Convert the listing, starting at its first line and ending at the line that contains "coord(417,71)", into a Markdown table with the columns "Number" and "Entry", numbering each line and skipping blank lines. Leave the pictures out of the table.

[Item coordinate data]
____
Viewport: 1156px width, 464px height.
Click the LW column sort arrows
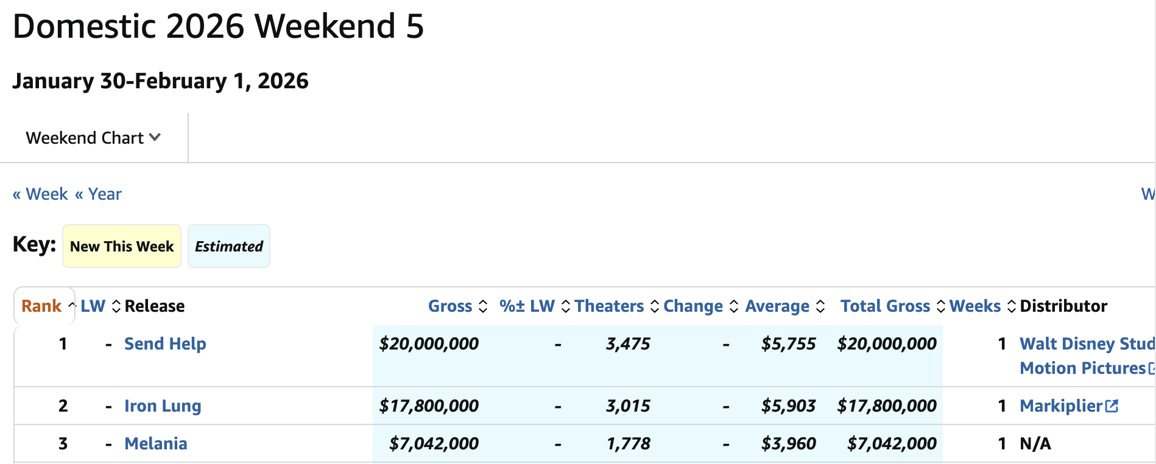tap(116, 306)
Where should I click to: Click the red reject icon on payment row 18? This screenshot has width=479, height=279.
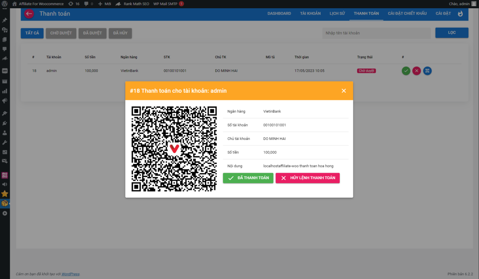coord(417,71)
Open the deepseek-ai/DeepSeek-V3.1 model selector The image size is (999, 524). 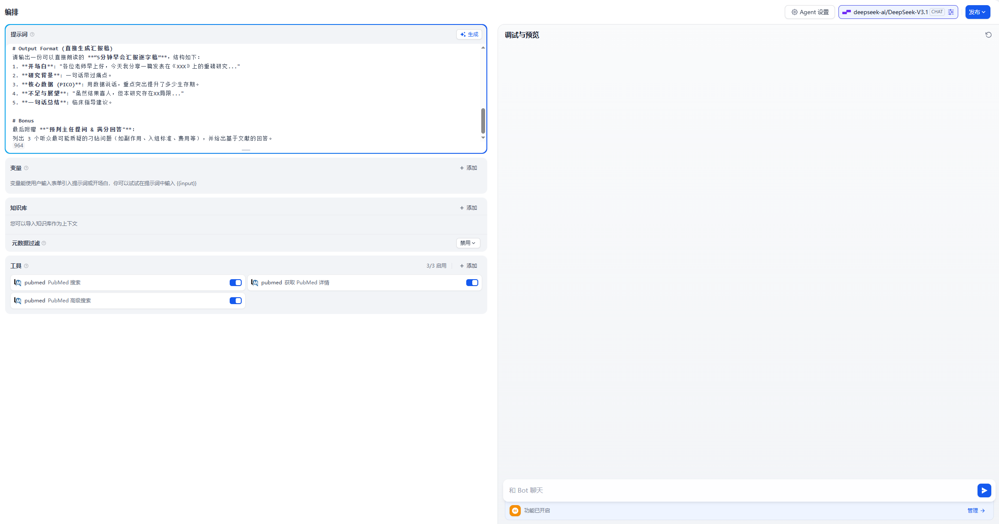pos(890,12)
____
Answer for this exercise
| Number | Entry |
|---|---|
| 1 | Viewport: 1156px width, 464px height. |
| 2 | Click the LW column sort arrows |
| 3 | tap(116, 306) |
| 4 | Where should I click to: Click the red reject icon on payment row 18? This screenshot has width=479, height=279. |
| 5 | coord(417,71) |